Hande Sever
Email:
hsever@ucsd.edu
Website:
https://www.handesever.org
Biography:
Hande Sever is a research-based artist and scholar from Istanbul whose work engages critically with theories of sovereignty and necropolitics. Her art-historical research examines modern and contemporary art as a site where state power becomes materially, spatially, and affectively legible through processes of commissioning, exhibition-making, and censorship. She analyzes how state violence operates not as an external intervention but as a constitutive force in the making, reception, and disappearance of artworks. Through these lenses, Sever traces how visual culture both reflects and contests broader socio-political formations. Her critical and scholarly writing has appeared in Oxford Art Journal, Getty Research Journal, FIELD: A Journal of Socially Engaged Art Criticism, frieze, MARCH: A Journal of Art and Strategy, Public Art Dialogue, Stedelijk Studies, X-TRA, and in the edited volume Perspectives on In/stability (The Art Institute of Chicago, 2022) as well as in the exhibition catalogue A Discourse through Time: The Photographs of Ursula Schulz-Dornburg (J. Paul Getty Museum, 2027). She was a 2023–2024 Sara Clarke Kaplan Predoctoral Fellow at UCSD’s Black Studies Project, a 2023–2024 Annette Merle-Smith Fellow at UCSD’s CARTA program at the Salk Institute, and the recipient of the University of California Humanities Research Institute's 2025 Dissertation Support Award. She is currently a 2025–2026 Visiting Scholar at the University of Southern California’s Center for Advanced Genocide Research.
Selected publications:
- “The Photographic Afterlives of Empires.” In A Discourse through Time: The Photographs of Ursula Schulz-Dornburg. Edited by Frances Terpak and Arpad Kovacs. Los Angeles, CA: J. Paul Getty Museum, 2027.

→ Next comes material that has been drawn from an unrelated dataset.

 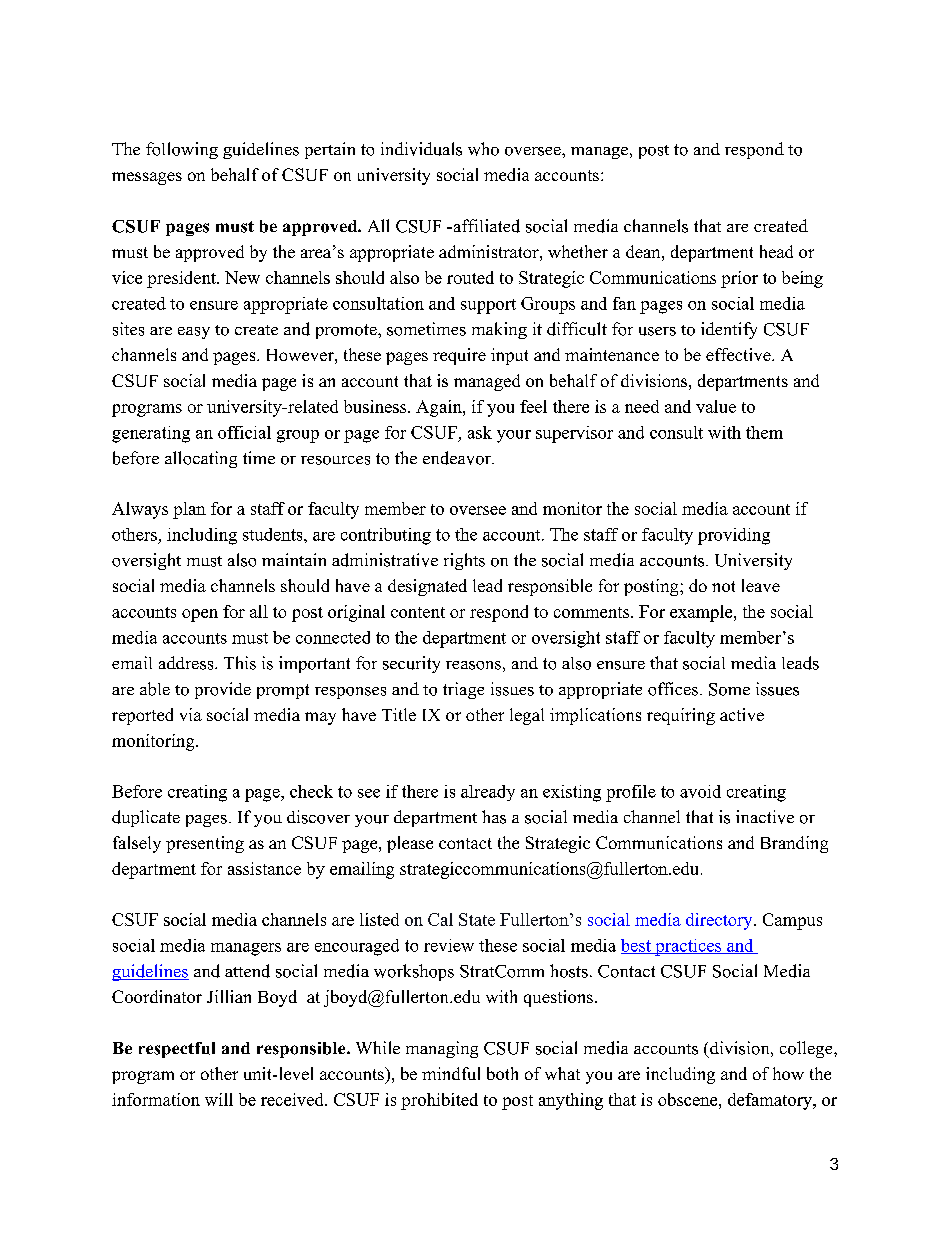 I want to click on them, so click(x=764, y=432).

- “New Spatial Visions: Hadi Bara’s Critique of Architecture Formes Couleur.” Oxford Art Journal, Volume 49, issue 1 (March, 2026).
- “Empty Fields Revisited.” In Perspectives on In/stability. Edited by Delinda Collier and Robyn Farrell. Chicago, IL: The Art Institute of Chicago, 2022.
- “In Dialogue with Nails: Kuzgun Acar’s Elegy to a Modern Man.” World Art, no. 12 (August, 2022).